Other operating income
Other operating income was $0.6 million, compared to $0.7 million in the first quarter of 2016 and $0.7 million in the second quarter of 2015. Other operating income mainly consists of unrestricted cash incentives that the Company received from local government authorities, the amount of which varies from period to period.
Income from operations and operating margin
Income from operations was $26.1 million, increasing 96.2% from $13.3 million in the first quarter of 2016 and was almost 21 times as compared to $1.2 million in the second quarter of 2015.
Operating margin was 36.8%, up from 23.1% in the first quarter of 2016 and 3.6% in the second quarter of 2015.
Interest expense
Interest expenses were $3.5 million, compared to $3.9 million in the first quarter of 2016 and $2.6 million in the second quarter of 2015.
EBITDA
EBITDA was $34.7 million, increasing 58.5% from $21.9 million in the first quarter of 2016 and 313.1% from $8.4 million in the second quarter of 2015. EBITDA margin was 48.9%, up from 38.0% in the first quarter of 2016 and 24.6% in the second quarter of 2015.

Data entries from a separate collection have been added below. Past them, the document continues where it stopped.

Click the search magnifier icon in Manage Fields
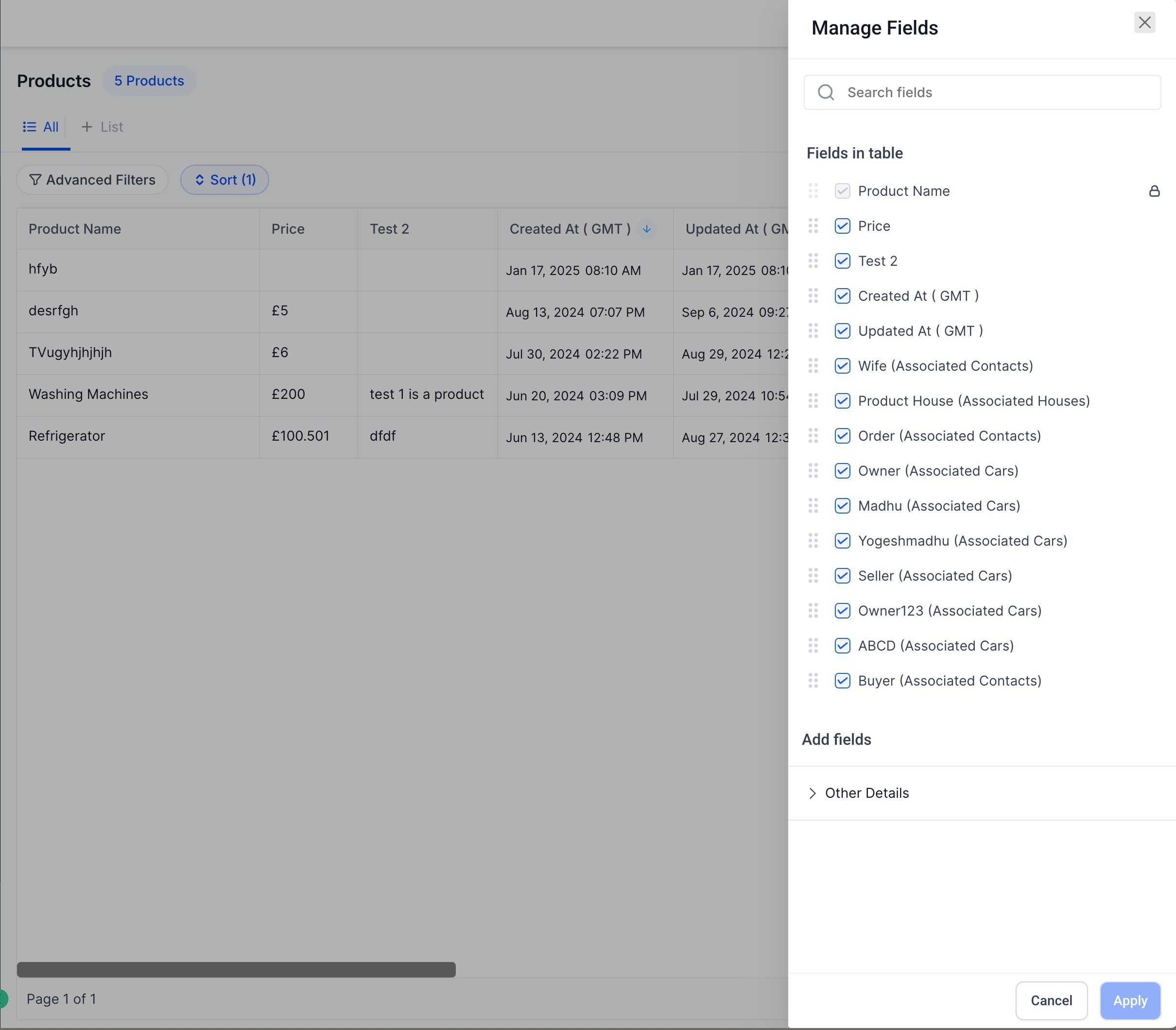 (x=826, y=92)
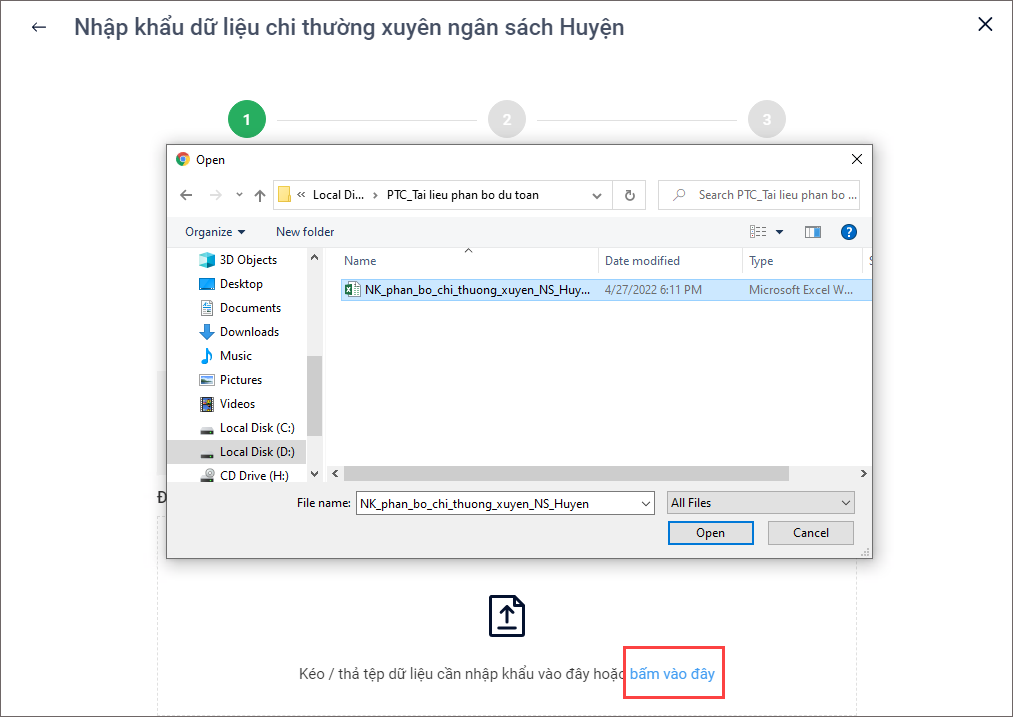The width and height of the screenshot is (1013, 717).
Task: Toggle the preview pane icon
Action: click(x=812, y=232)
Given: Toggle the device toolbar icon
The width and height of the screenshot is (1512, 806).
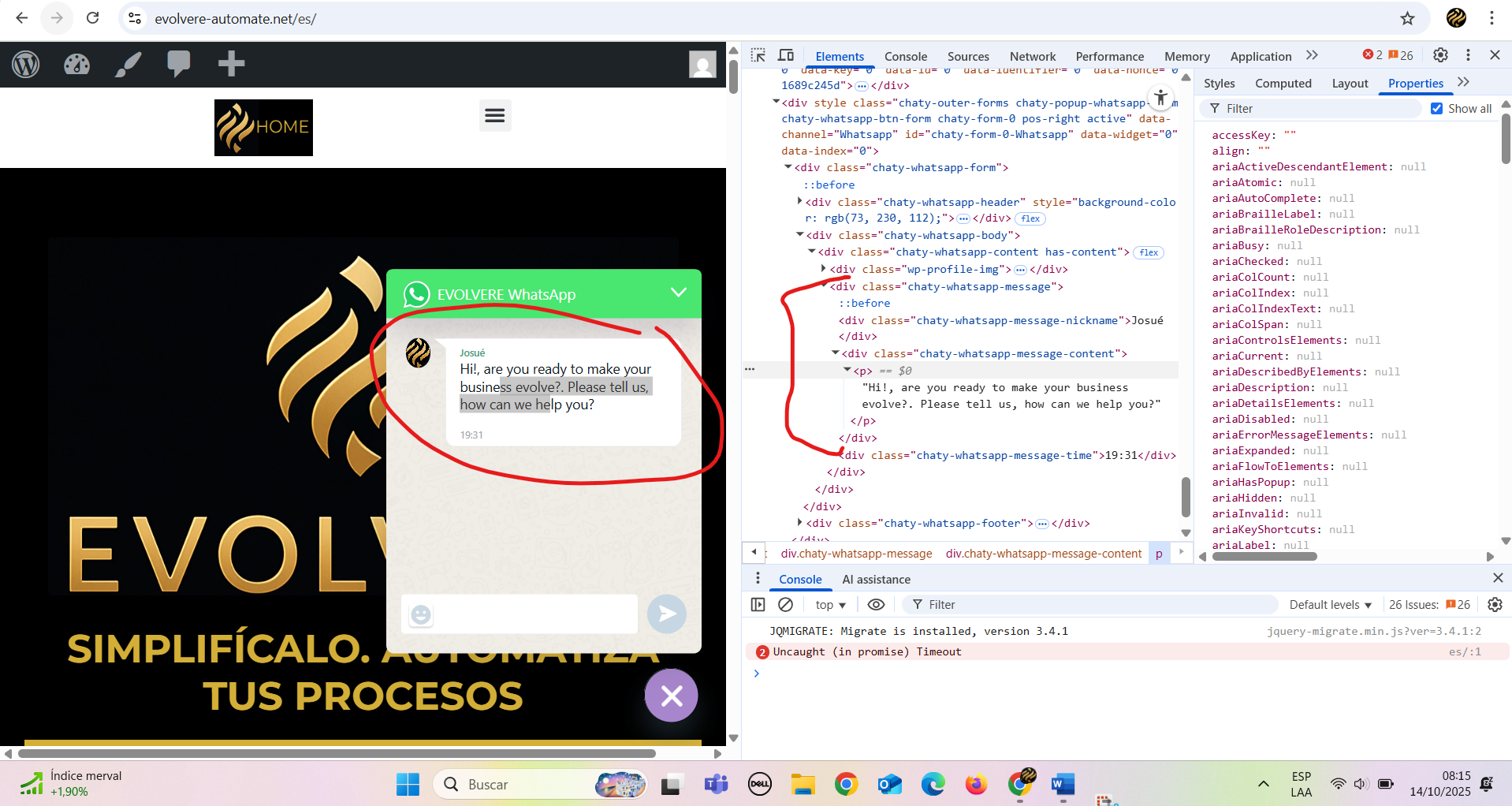Looking at the screenshot, I should (786, 55).
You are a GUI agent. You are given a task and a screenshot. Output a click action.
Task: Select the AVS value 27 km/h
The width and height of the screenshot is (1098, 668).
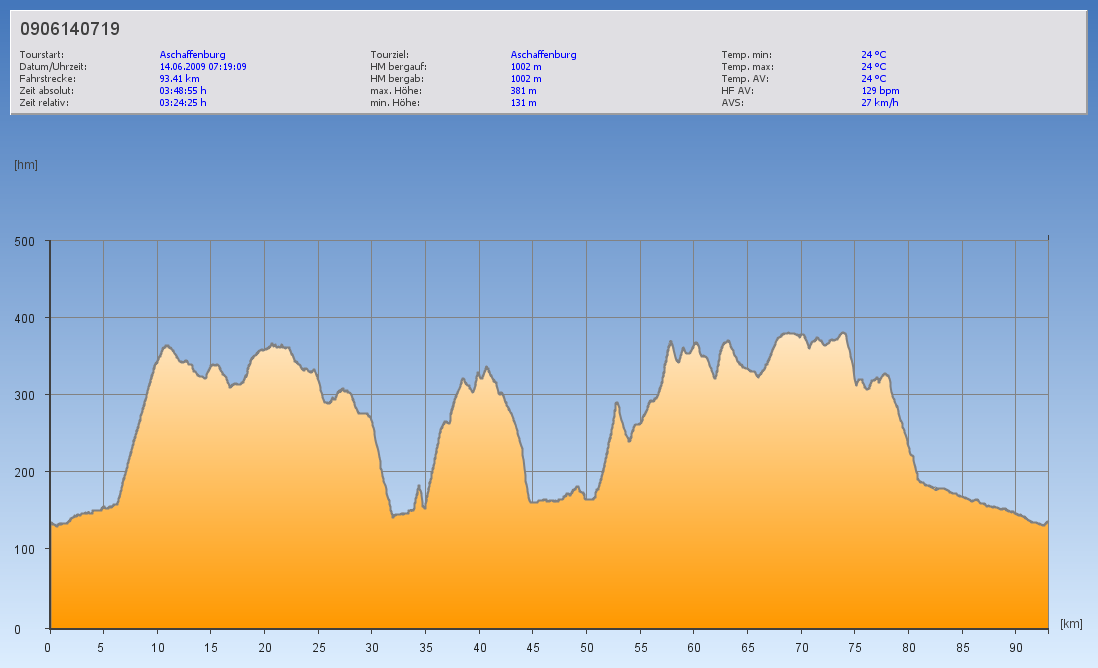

Net income / loss attributable to Daqo New Energy shareholders and earnings per ADS
Net income attributable to Daqo New Energy shareholders was $19.8 million, increasing 138.6% from $8.3 million in the first quarter of 2016. The Company incurred net loss attributable to Daqo New Energy Corp. shareholders of $0.9 million in the second quarter of 2015.
Earnings per basic ADS were $1.90, increased 137.5% from $0.80 in the first quarter of 2016. The Company incurred loss per basic ADS of $0.09 in the second quarter of 2015.
Financial Condition
As of June 30, 2016, the Company had $42.9 million in cash and cash equivalents and restricted cash, compared to $35.7 million as of March 31, 2016 and $95.1 million as of June 30, 2015.

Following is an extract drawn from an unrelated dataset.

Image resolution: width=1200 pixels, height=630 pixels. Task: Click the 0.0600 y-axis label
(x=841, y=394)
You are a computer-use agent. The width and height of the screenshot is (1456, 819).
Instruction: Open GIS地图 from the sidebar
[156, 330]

As of June 30, 2016, the accounts receivable balance was $10.1 million, compared to $15.4 million as of March 31, 2016 and $7.0 million as of June 30, 2015.
As of June 30, 2016, the note receivables balance was $14.8 million, compared to $25.3 million as of March 31, 2016 and $38.3 million as of June 30, 2015.
As of June 30, 2016, total borrowings were $227.9 million, of which $118.4 million were long-term borrowings, compared to total borrowings of $241.3 million, including $114.8 million long-term borrowings, as of March 31, 2016, and total borrowings of $266.0 million, including $100.0 million long-term borrowings, as of June 30, 2015.
As of June 30, 2016, the note payables balance was $26.1 million, compared to $28.1 million as of March 31, 2016 and $42.4 million as of June 30, 2015.
Cash Flows
For the six months ended June 30, 2016, net cash provided by operating activities was $66.6 million, compared to $32.1 million in the same period of 2015.
For the six months ended June 30, 2016, net cash used in investing activities was $37.6 million, compared to $56.2 million in the same period of 2015.
For the six months ended June 30, 2016, net cash used in financing activities was $13.5 million, compared to net cash provided by financing activities of $75.7 million in the same period of 2015.